▸ Problem requirements:
Nothing in the records should be changed in the copy, though the pictures must be left out.

[Opening Stored data section]

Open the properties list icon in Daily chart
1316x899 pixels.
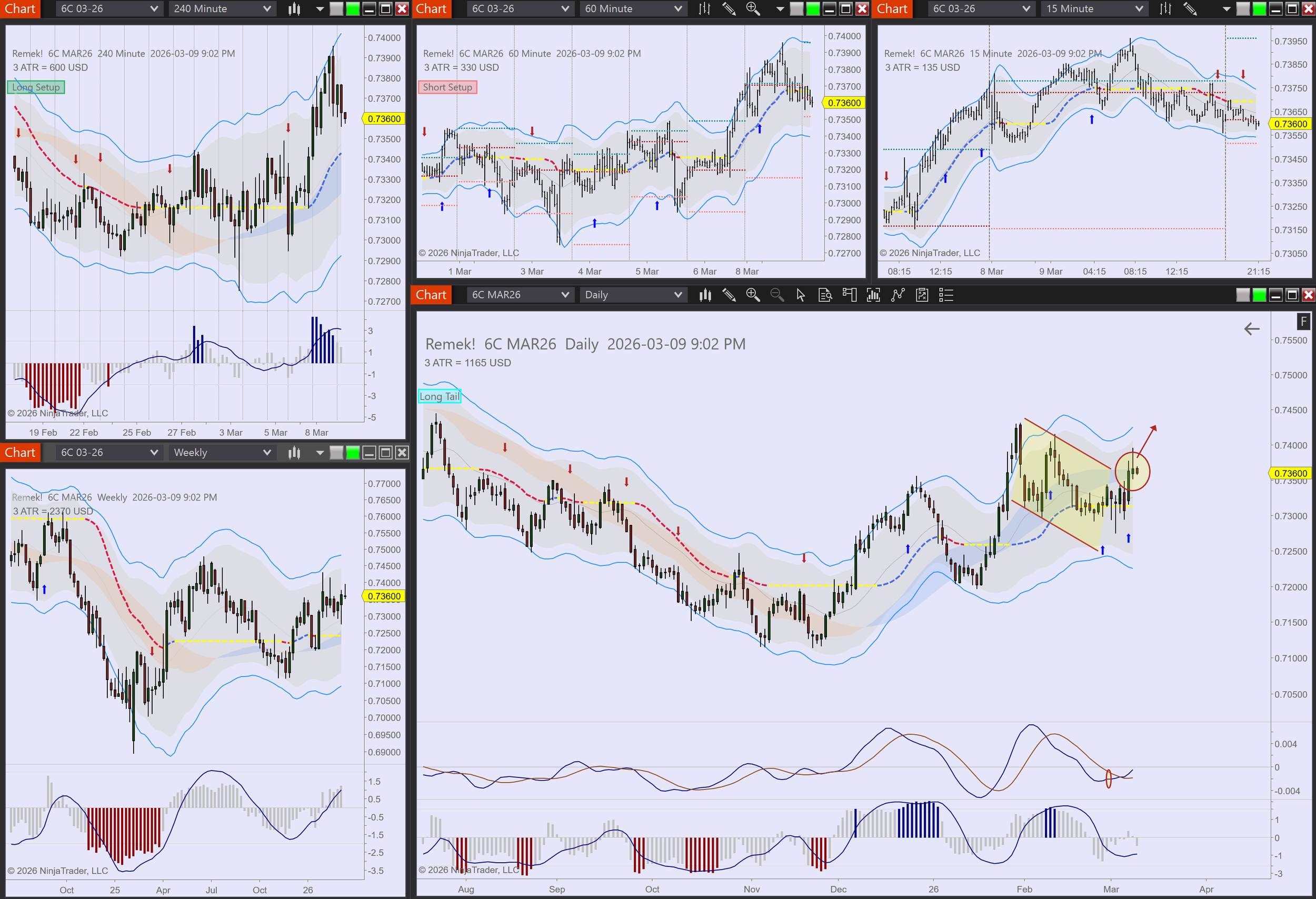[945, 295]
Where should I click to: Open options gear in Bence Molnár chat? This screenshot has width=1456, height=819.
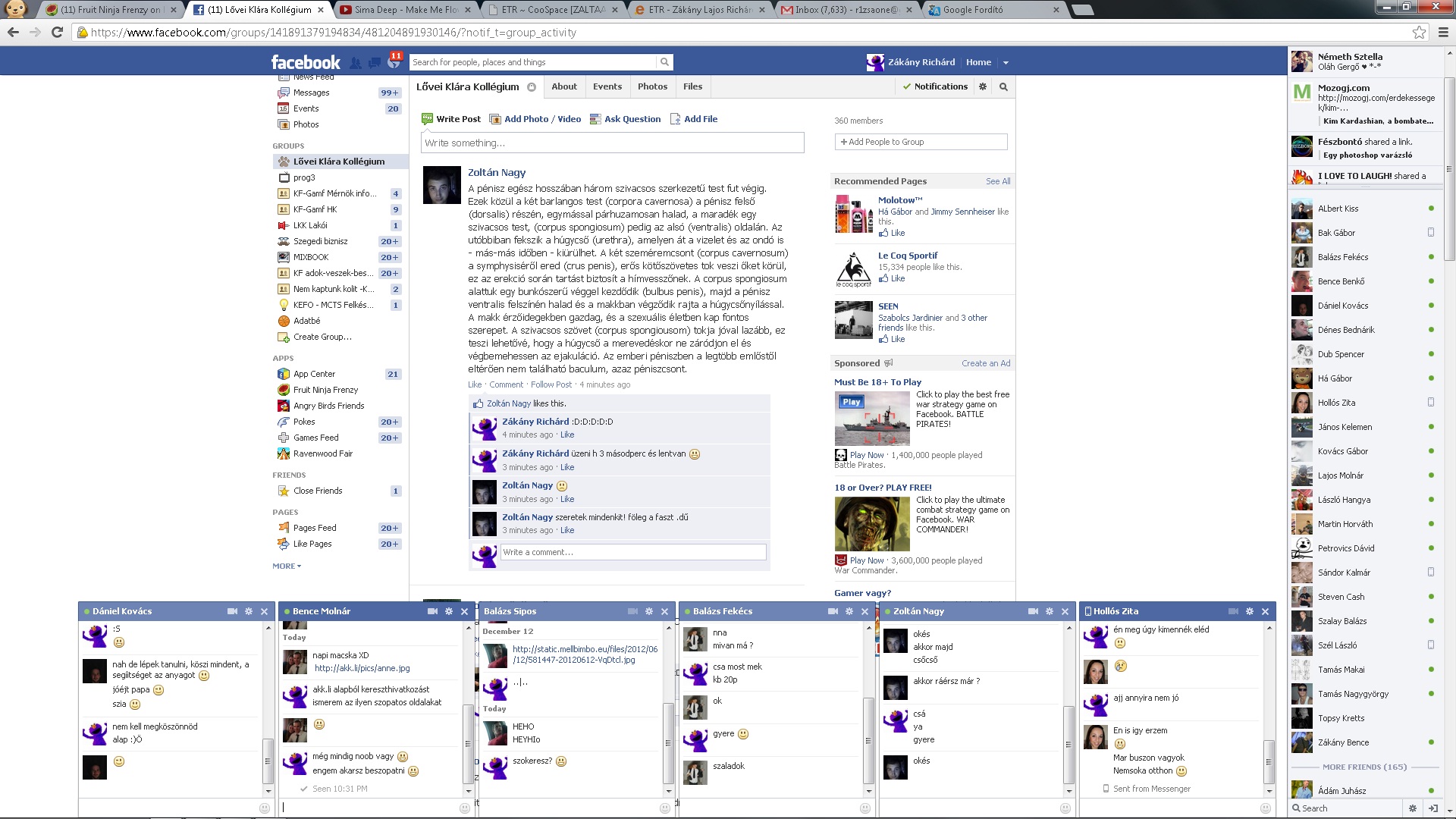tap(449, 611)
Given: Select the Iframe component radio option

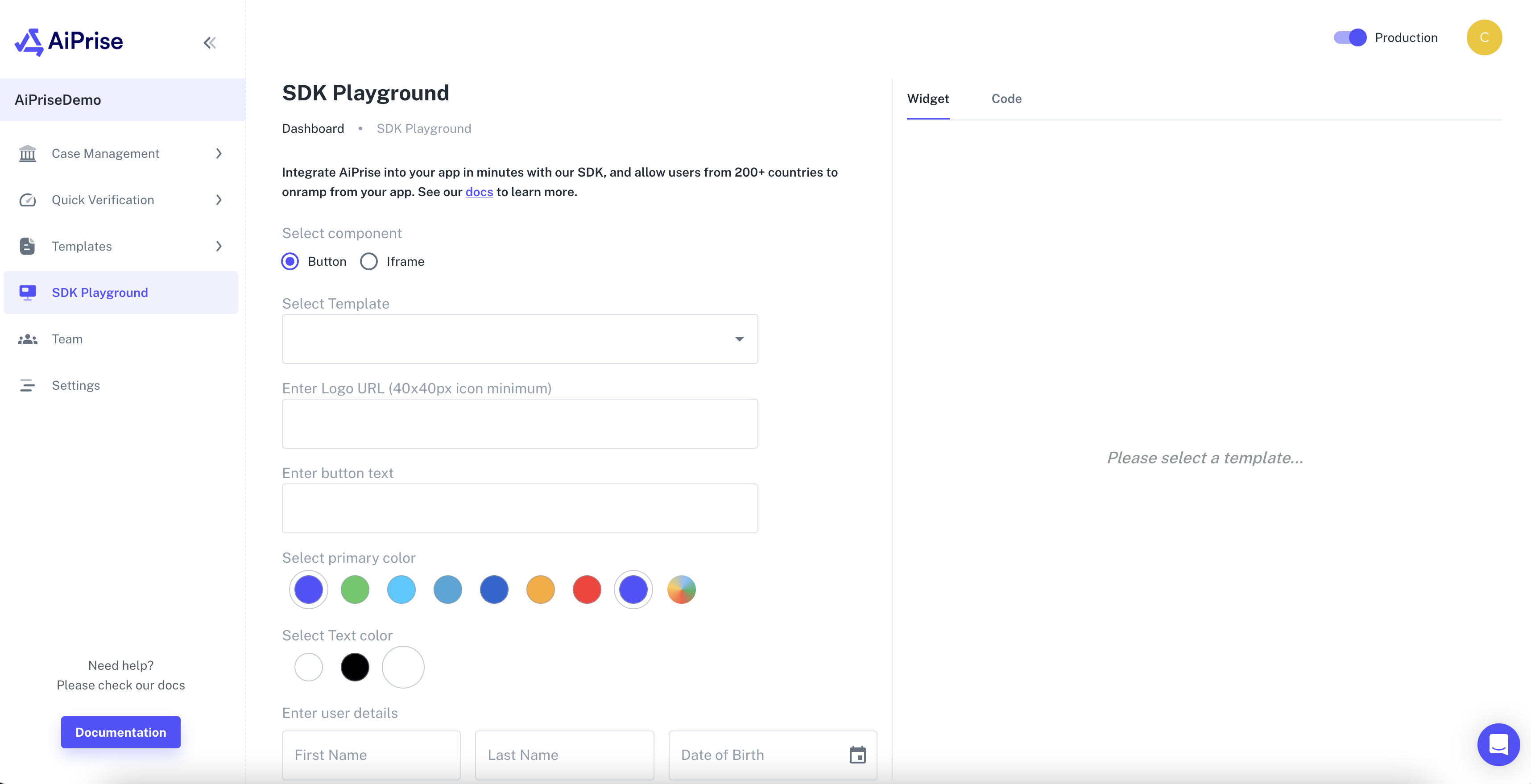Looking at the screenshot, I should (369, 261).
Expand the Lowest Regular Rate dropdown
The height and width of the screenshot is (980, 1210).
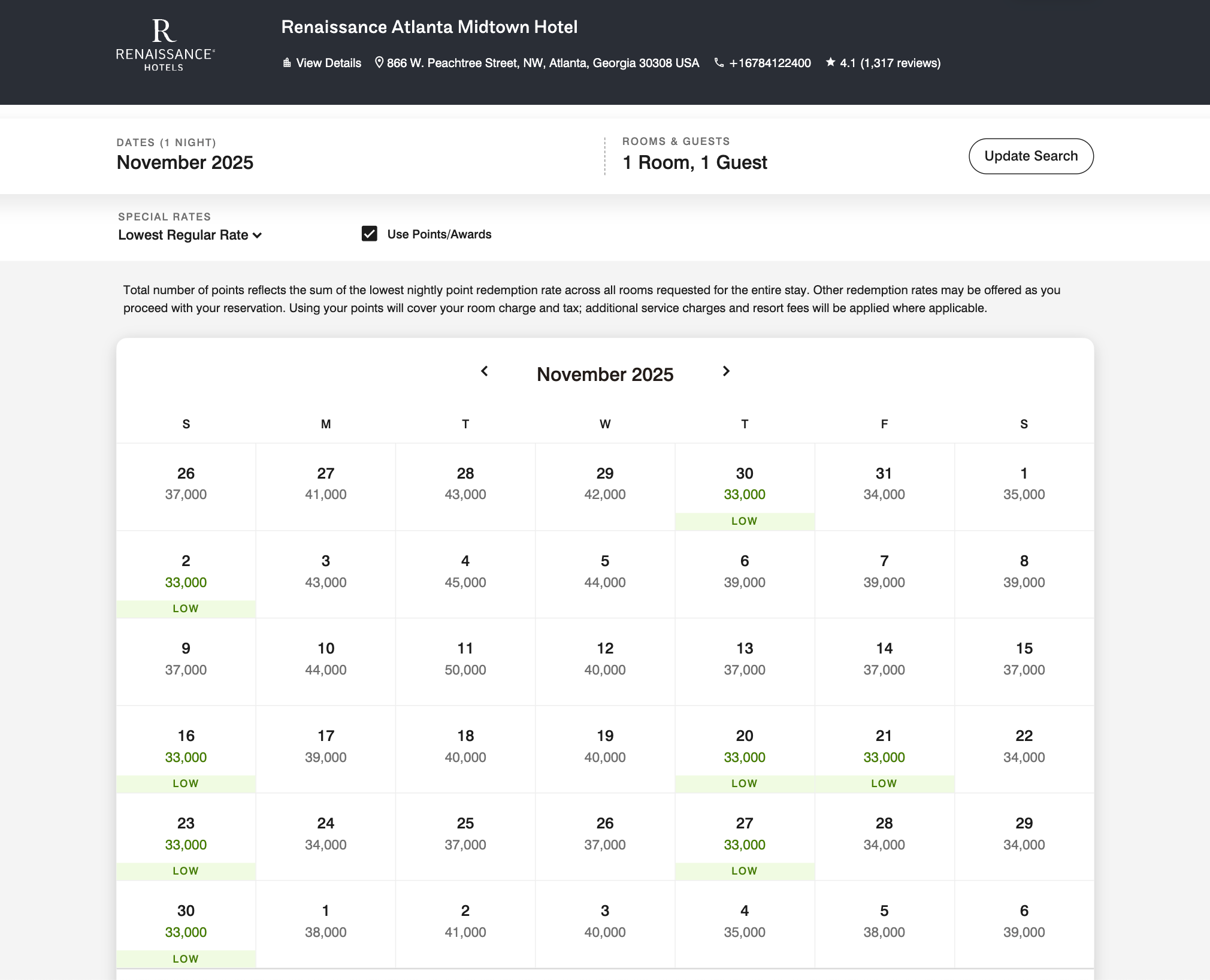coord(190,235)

[Closing Stored data section]

▸ Problem solution:
Open the properties list icon in Daily chart
1316x899 pixels.
[945, 295]
Where should I click to: Open options gear in Bence Molnár chat? This screenshot has width=1456, height=819.
tap(449, 611)
Given: Select the Iframe component radio option

Looking at the screenshot, I should (369, 261).
Expand the Lowest Regular Rate dropdown
The height and width of the screenshot is (980, 1210).
coord(190,235)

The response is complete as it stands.